WHAT YOU NEED TO DO:
No record may be omitted; give all of them again exactly.

EXTRACTED MATERIAL:
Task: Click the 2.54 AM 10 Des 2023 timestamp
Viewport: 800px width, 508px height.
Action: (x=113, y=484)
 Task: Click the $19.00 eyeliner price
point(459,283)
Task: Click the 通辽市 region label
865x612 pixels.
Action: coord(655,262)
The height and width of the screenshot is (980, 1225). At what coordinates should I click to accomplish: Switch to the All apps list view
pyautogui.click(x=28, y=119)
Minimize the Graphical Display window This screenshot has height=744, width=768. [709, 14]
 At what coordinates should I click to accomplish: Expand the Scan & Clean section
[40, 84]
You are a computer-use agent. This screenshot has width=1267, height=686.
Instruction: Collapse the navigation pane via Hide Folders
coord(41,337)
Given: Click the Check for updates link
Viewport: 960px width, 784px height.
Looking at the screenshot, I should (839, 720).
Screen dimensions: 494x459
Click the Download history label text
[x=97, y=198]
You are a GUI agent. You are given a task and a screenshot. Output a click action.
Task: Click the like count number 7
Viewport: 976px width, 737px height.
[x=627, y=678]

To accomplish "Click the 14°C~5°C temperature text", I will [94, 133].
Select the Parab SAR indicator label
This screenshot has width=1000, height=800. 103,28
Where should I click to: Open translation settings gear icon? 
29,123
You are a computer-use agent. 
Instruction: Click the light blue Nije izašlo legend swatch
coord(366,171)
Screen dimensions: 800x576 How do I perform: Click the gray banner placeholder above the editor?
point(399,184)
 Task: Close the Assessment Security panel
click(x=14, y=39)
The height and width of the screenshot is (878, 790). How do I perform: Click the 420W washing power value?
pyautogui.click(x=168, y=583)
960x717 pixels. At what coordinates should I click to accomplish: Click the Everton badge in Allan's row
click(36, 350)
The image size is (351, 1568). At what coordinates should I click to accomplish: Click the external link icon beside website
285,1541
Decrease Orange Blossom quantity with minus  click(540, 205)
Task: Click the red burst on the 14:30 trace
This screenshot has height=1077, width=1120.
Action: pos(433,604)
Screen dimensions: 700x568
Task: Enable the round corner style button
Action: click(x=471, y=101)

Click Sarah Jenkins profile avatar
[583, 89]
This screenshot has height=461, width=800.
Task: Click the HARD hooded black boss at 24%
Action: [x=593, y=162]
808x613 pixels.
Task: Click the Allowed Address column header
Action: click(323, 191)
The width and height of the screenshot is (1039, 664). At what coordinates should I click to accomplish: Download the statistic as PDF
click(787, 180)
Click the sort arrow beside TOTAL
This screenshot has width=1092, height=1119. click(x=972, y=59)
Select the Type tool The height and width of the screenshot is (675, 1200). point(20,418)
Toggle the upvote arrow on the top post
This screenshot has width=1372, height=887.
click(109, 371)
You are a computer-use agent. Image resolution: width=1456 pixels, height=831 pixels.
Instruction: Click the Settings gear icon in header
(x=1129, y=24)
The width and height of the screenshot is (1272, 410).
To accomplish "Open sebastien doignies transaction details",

TASK OUTPUT:
Task: Click the 2.54 AM 10 Des 2023 timestamp
Viewport: 800px width, 508px height.
Action: (x=113, y=484)
 Task: Click the $19.00 eyeliner price
point(459,283)
Task: Click the 通辽市 region label
865x612 pixels.
Action: coord(655,262)
The height and width of the screenshot is (980, 1225). At what coordinates should I click to accomplish: Switch to the All apps list view
pyautogui.click(x=28, y=119)
Minimize the Graphical Display window This screenshot has height=744, width=768. [709, 14]
 At what coordinates should I click to accomplish: Expand the Scan & Clean section
[40, 84]
You are a computer-use agent. This screenshot has width=1267, height=686.
Instruction: Collapse the navigation pane via Hide Folders
coord(41,337)
Given: Click the Check for updates link
Viewport: 960px width, 784px height.
Looking at the screenshot, I should (839, 720).
Screen dimensions: 494x459
Click the Download history label text
[x=97, y=198]
You are a GUI agent. You are given a task and a screenshot. Output a click action.
Task: Click the like count number 7
Viewport: 976px width, 737px height.
[x=627, y=678]

To accomplish "Click the 14°C~5°C temperature text", I will [94, 133].
Select the Parab SAR indicator label
This screenshot has width=1000, height=800. 103,28
Where should I click to: Open translation settings gear icon? 
29,123
You are a computer-use agent. 
Instruction: Click the light blue Nije izašlo legend swatch
coord(366,171)
Screen dimensions: 800x576 How do I perform: Click the gray banner placeholder above the editor?
point(399,184)
 Task: Close the Assessment Security panel
click(x=14, y=39)
The height and width of the screenshot is (878, 790). How do I perform: Click the 420W washing power value?
pyautogui.click(x=168, y=583)
960x717 pixels. At what coordinates should I click to accomplish: Click the Everton badge in Allan's row
click(36, 350)
The image size is (351, 1568). At what coordinates should I click to accomplish: Click the external link icon beside website
285,1541
Decrease Orange Blossom quantity with minus  click(540, 205)
Task: Click the red burst on the 14:30 trace
This screenshot has height=1077, width=1120.
Action: pos(433,604)
Screen dimensions: 700x568
Task: Enable the round corner style button
Action: click(x=471, y=101)

Click Sarah Jenkins profile avatar
[583, 89]
This screenshot has height=461, width=800.
Task: Click the HARD hooded black boss at 24%
Action: [x=593, y=162]
808x613 pixels.
Task: Click the Allowed Address column header
Action: click(323, 191)
The width and height of the screenshot is (1039, 664). At what coordinates should I click to accomplish: Download the statistic as PDF
click(787, 180)
Click the sort arrow beside TOTAL
This screenshot has width=1092, height=1119. click(x=972, y=59)
Select the Type tool The height and width of the screenshot is (675, 1200). point(20,418)
Toggle the upvote arrow on the top post
This screenshot has width=1372, height=887.
click(109, 371)
You are a computer-use agent. Image resolution: width=1456 pixels, height=831 pixels.
Instruction: Click the Settings gear icon in header
(x=1129, y=24)
The width and height of the screenshot is (1272, 410).
To accomplish "Open sebastien doignies transaction details",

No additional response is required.